When Angela returns from holiday on her thirteenth birthday, she finds her room transformed into an arctic setting, complete with murals of polar bears. She has “had a thing” for polar bears ever since a family holiday in Jasper National Park. Subsequent chapters explain the source of her preoccupation, and take the form of an animal fable.
The polar bears of northern Manitoba have begun to have prophetic dreams of disaster. Led by a young bear called Nanuq, they convene to discuss the cause and remedy. The cause is global warming, melting ice, and the disappearance of their food source. They decide that the hope for saving their habitat lies with the children of the world, and resolve to find children and make them aware of their plight. Nanuq makes the arduous journey to Jasper, where he sees Angela.

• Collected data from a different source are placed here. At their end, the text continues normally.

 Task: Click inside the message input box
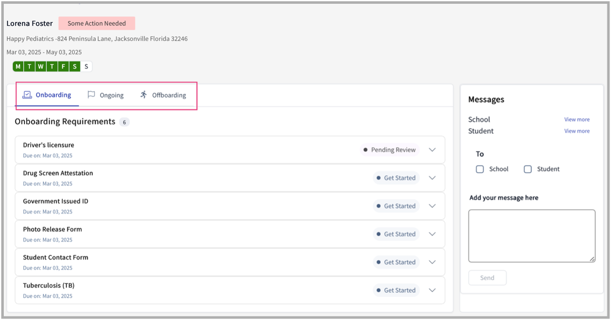tap(531, 235)
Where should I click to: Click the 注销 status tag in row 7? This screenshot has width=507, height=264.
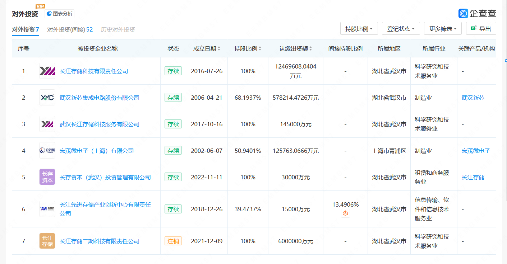[x=173, y=241]
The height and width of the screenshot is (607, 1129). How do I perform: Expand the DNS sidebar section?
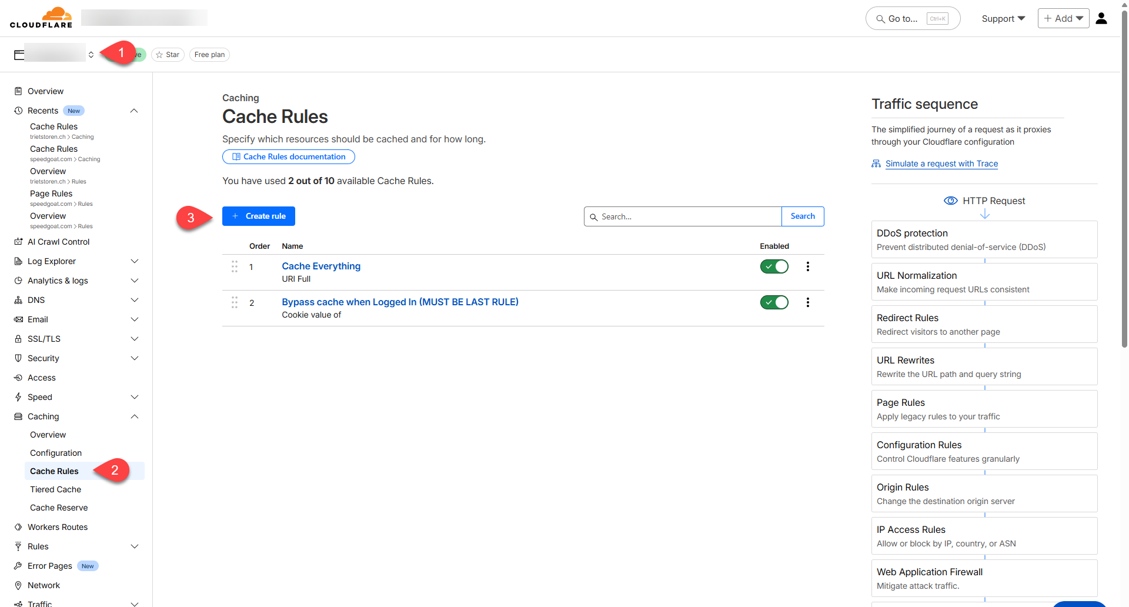[x=134, y=300]
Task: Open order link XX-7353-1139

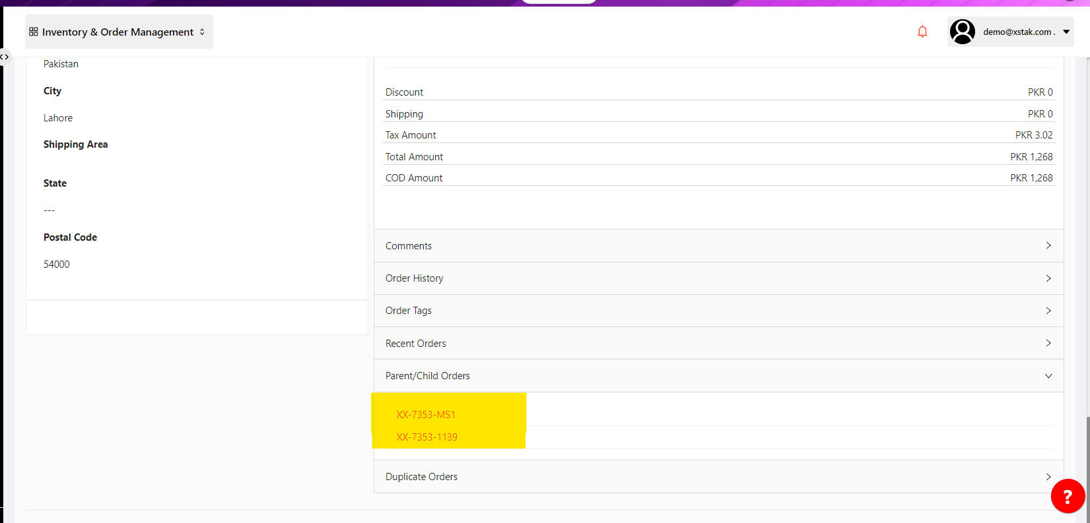Action: point(426,437)
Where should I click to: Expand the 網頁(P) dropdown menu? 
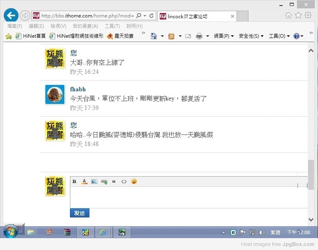(224, 36)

They are brought together when he rescues her from an accident on the ski-slope. From that moment on, she is converted to the cause of saving the polar bears and joins forces with others converted to activism by the traveling bears.

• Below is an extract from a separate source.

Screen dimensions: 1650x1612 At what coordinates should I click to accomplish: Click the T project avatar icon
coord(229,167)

Like most animal fables, this one has a strong moral theme. It combines the call to environmental activism with the message that young people can make a difference to the world. That they are the future is evidenced by the fact that Angela’s commitment lasts into adulthood. Her life’s work becomes the study of the polar bears of Wapusk National Park.
The combination of realism and fable works well to give the book a strong appeal. Angela is a fully realized character with whom readers can easily identify. She comes with protective parents, older and younger sisters, and an annoying brother. For those who are converted to the cause of helping polar bears, Montgomery supplies a useful bibliography of articles, books, and websites.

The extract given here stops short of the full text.